++++ Kutipan ++++

Awal 2000an, dunia belum dipenuhi medsos dan gawai pintar. Media televisi masih berjaya, radio masih perkasa, surat kabar ada dimana-mana. Tabloid dan majalah cetak masih menjadi pilihan utama bacaan di waktu senggang.
Bukan hanya produk klasik seperi Tempo, Bobo, atau Intisari terbitan Gramedia, tapi juga lisensi luar negeri seperti National Geographic, Cosmopolitan, dan Elle.
Pokoknya, pada masa itu media cetak adalah buah manis yang sedang ranum-ranumnya. Mendatangkan cuan yang sudah pasti.
Agen majalah adalah bisnis yang menjanjikan. Toko buku di pusat pertokoan hingga warung emperan juga tidak mau kalah. Begitu pula dengan diriku yang sempat menggeluti usaha toko buku di kota Makassar.
Saya masih ingat pada pertengahan April 2006. Seorang agen majalah datang kepadaku. Membawa sebungkus paket yang masih tersegel. "Langsung dari Jakarta, Koh."
Wajahku berseri-seri. Saya tahu isinya apa tanpa perlu membuka paket.
"Yang itu kan?" tanyaku dengan mata berbinar-binar. Si agen majalah hanya tersenyum sembari menaikkan alisnya.
Paket kubuka, dan cover warna merah menyala berada di hadapanku. Ada 6 eksemplar yang segera kususun rapih di rak majalah depan kasir. Kelihatan elegan dan mentereng.
Sedetik kemudian, saya langsung mengumpulkannya Kembali. Si agen majalah heran. "Kok gak dipajang, Koh," tanyanya.
"Gila kamu. Gua cuman mau lihat saja bagaimana jika ia terpajang di sini. Tapi, saya cukup waras untuk tidak menjualnya," imbuhku.
Sebelum si agen majalah berkomentar lebih jauh lagi, saya menjawabnya singkat. "Saya mau jadikan koleksi pribadi saja."
Itulah sekilas tentang kisah yang sedang hangat-hangatnya di zaman bapakmu. Majalah yang kumaksud adalah Playboy Indonesia.
Ini kisahnya...

++++ Informasi Hasil Ekstraksi ++++

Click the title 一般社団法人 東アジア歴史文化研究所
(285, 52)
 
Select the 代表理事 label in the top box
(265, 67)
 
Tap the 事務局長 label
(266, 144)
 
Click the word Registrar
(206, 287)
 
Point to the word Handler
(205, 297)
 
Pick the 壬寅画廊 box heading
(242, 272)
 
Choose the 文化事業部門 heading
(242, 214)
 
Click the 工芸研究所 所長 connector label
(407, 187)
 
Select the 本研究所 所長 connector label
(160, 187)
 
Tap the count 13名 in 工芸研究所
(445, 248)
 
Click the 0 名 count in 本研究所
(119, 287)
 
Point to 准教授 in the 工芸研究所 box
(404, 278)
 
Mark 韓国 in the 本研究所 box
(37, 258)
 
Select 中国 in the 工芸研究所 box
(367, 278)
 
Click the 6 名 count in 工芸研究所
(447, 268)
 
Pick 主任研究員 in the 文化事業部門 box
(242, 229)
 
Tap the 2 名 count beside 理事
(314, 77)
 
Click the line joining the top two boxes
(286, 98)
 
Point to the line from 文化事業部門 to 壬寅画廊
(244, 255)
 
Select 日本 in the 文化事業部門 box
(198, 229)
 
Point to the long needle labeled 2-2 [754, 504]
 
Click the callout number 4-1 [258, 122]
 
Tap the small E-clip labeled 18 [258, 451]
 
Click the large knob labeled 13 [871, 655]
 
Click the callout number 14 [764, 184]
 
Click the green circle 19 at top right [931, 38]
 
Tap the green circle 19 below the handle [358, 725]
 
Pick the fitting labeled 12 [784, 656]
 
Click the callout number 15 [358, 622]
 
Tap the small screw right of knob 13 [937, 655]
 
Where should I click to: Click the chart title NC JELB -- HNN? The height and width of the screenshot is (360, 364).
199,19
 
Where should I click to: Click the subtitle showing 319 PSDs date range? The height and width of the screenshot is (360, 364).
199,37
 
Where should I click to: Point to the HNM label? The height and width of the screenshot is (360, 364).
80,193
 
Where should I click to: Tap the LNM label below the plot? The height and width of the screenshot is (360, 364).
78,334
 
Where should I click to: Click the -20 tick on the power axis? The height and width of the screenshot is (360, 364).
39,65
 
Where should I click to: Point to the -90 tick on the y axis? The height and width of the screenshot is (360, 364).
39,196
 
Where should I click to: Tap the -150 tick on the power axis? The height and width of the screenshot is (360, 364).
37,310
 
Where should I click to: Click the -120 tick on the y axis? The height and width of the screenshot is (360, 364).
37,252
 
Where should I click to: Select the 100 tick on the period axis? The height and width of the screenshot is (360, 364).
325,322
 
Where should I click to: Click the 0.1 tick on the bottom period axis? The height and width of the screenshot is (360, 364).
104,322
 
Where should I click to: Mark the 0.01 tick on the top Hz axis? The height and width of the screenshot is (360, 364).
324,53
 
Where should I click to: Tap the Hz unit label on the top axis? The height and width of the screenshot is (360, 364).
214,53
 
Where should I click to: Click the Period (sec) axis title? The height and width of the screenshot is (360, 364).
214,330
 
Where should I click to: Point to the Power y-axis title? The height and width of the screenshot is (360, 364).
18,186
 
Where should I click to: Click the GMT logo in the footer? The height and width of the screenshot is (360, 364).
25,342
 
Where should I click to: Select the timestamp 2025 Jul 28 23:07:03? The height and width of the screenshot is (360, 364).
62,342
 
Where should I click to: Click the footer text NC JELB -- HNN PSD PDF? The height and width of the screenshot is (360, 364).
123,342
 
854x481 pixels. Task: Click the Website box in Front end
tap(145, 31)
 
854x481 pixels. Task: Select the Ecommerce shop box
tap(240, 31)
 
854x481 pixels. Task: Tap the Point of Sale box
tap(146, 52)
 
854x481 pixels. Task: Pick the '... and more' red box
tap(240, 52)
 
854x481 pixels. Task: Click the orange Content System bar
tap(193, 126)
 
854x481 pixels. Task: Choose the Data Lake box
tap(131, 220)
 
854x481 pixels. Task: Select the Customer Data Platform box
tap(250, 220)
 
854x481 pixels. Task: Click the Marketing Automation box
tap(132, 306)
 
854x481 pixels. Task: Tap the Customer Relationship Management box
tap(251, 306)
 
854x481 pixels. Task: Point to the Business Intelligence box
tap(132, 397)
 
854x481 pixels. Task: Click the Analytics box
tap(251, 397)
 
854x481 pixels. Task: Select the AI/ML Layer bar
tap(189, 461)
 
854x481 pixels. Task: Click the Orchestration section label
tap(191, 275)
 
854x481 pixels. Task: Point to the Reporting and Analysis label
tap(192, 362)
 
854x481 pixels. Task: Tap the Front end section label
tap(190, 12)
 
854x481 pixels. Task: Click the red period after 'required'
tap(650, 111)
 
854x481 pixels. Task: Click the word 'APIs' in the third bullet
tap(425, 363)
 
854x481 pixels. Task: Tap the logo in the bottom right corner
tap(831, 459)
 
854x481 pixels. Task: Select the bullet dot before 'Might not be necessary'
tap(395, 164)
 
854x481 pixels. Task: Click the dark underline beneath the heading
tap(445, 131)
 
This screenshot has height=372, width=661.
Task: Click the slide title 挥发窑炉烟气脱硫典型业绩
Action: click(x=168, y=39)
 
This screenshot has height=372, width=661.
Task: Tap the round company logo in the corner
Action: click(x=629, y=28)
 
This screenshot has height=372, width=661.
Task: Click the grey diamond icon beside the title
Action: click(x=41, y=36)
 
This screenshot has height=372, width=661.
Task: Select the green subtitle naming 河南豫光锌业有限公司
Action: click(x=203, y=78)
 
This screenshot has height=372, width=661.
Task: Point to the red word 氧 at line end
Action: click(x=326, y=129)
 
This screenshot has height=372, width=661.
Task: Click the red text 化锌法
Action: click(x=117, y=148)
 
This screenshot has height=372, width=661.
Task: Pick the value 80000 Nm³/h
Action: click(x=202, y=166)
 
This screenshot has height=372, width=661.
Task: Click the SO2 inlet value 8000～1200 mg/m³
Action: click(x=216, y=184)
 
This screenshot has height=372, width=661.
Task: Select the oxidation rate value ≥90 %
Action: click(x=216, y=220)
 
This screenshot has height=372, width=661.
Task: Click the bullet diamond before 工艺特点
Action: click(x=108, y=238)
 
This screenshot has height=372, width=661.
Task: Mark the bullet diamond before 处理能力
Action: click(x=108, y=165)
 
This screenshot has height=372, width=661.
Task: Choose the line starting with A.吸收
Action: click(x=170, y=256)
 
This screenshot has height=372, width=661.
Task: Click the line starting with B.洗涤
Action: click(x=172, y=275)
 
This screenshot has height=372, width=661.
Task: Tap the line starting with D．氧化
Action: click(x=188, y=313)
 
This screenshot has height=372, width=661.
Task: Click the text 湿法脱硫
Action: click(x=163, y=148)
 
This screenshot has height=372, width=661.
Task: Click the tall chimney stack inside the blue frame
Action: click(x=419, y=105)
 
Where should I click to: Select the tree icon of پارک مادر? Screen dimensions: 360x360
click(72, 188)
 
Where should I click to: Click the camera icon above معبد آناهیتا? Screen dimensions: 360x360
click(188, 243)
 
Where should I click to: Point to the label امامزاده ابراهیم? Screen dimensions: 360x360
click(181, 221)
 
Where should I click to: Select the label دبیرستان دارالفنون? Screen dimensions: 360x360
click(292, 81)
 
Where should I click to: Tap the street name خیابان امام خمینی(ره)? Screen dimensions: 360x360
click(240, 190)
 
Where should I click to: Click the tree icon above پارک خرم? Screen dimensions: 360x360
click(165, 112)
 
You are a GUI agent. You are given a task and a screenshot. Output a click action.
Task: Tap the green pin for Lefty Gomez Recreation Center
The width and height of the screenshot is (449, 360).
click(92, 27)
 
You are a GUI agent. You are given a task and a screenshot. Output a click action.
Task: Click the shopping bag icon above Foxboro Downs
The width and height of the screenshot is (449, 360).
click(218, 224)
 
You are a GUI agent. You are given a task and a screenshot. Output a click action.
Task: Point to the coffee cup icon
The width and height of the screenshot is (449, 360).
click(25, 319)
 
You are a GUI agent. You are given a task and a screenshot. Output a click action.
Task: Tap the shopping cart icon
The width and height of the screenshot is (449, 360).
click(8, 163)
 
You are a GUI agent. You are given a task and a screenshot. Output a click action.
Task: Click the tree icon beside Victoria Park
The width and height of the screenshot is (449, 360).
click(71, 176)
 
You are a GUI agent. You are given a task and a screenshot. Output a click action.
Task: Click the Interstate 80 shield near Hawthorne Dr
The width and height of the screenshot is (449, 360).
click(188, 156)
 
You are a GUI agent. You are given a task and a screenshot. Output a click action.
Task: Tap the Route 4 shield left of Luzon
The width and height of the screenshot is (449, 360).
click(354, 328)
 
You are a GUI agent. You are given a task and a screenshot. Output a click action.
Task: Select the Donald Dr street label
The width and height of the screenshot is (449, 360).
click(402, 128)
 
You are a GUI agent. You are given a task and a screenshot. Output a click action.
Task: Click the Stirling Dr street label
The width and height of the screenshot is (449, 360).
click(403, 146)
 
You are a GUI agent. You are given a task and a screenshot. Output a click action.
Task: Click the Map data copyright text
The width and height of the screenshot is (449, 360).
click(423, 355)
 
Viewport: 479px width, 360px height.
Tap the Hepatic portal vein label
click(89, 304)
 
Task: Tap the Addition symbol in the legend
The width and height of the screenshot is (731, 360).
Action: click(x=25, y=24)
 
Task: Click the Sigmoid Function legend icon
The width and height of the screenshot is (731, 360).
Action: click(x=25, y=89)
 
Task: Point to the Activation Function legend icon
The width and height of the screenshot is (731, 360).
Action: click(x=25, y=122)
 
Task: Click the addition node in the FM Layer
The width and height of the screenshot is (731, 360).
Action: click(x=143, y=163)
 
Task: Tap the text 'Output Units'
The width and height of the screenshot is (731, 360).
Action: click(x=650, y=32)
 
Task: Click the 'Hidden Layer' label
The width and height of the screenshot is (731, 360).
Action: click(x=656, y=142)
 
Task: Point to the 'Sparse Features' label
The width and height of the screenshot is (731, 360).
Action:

++++

• _Petunjuk Tugas_:
(A) Salin kata demi kata bagian cerita toko buku yang dimulai dari "Agen majalah adalah" dan berakhir pada "elegan dan mentereng.".
(B) Sebutkan semua nama majalah yang muncul dalam cerita toko buku.
(C) Teruskan cerita toko buku mulai dari kalimat terakhirnya.
Baris data di atas tidak dipakai sama sekali di sini.

• _Jawaban Tugas_:
(A)
Agen majalah adalah bisnis yang menjanjikan. Toko buku di pusat pertokoan hingga warung emperan juga tidak mau kalah. Begitu pula dengan diriku yang sempat menggeluti usaha toko buku di kota Makassar.
Saya masih ingat pada pertengahan April 2006. Seorang agen majalah datang kepadaku. Membawa sebungkus paket yang masih tersegel. "Langsung dari Jakarta, Koh."
Wajahku berseri-seri. Saya tahu isinya apa tanpa perlu membuka paket.
"Yang itu kan?" tanyaku dengan mata berbinar-binar. Si agen majalah hanya tersenyum sembari menaikkan alisnya.
Paket kubuka, dan cover warna merah menyala berada di hadapanku. Ada 6 eksemplar yang segera kususun rapih di rak majalah depan kasir. Kelihatan elegan dan mentereng.

(B) Tempo, Bobo, Intisari, National Geographic, Cosmopolitan, Elle, Playboy Indonesia

(C)
Playboy Indonesia terbit perdana pada 7 April 2006. Sejatinya, majalah ini sudah menuang kontroversi jauh hari sebelum diterbitkan. Adalah beberapa ormas dan masyarakat anti pornografi yang gencar menentang.
Tapi Erwin Arnada, Pimred Playboy Indonesia tetap bersikeras dengan rencananya. Edisi pertama pun terbit, Andhara Early menjadi model sampul pertama majalah dan Kartika Oktavina Gunawan menjadi Playmate pertama dari Indonesia.
Alhasil, Erwin Arnada menuai kecaman keras. Ormas Front Pembela Islam (FPI) mendatangi kantor redaksi Playboy di Simatupang, Jakarta Selatan. Dengan unjuk rasa yang anarkis, mereka merusak Gedung AAF (Aceh Asean Fertilizer). Pemilik Gedung gerah dan meminta Playboy angkat kaki dari sana.
Koordinator FPI, Habib Alwi Usman bersikeras jika majalah Playboy harus ditarik dari pasar. Alasan utamanya karena dalam Bahasa Betawi, Playboy adalah bandot yang berarti pria yang merusak wanita dan anak-anak.
Kantor redaksi kedua berlokasi di perkantoran Fatmawati Mas, Jakarta Selatan. Di sini jauh lebih aman, karena lokasi tersebut dijaga oleh Masyarakat Betawi sekitar.
Di depannya terpajang poster yang bertuliskan, "Silahkan demo, tapi jangan anarkis." Komunitas Betawi yang menjaga di sana berkata bahwa mereka akan menjaga keamanan kompleks.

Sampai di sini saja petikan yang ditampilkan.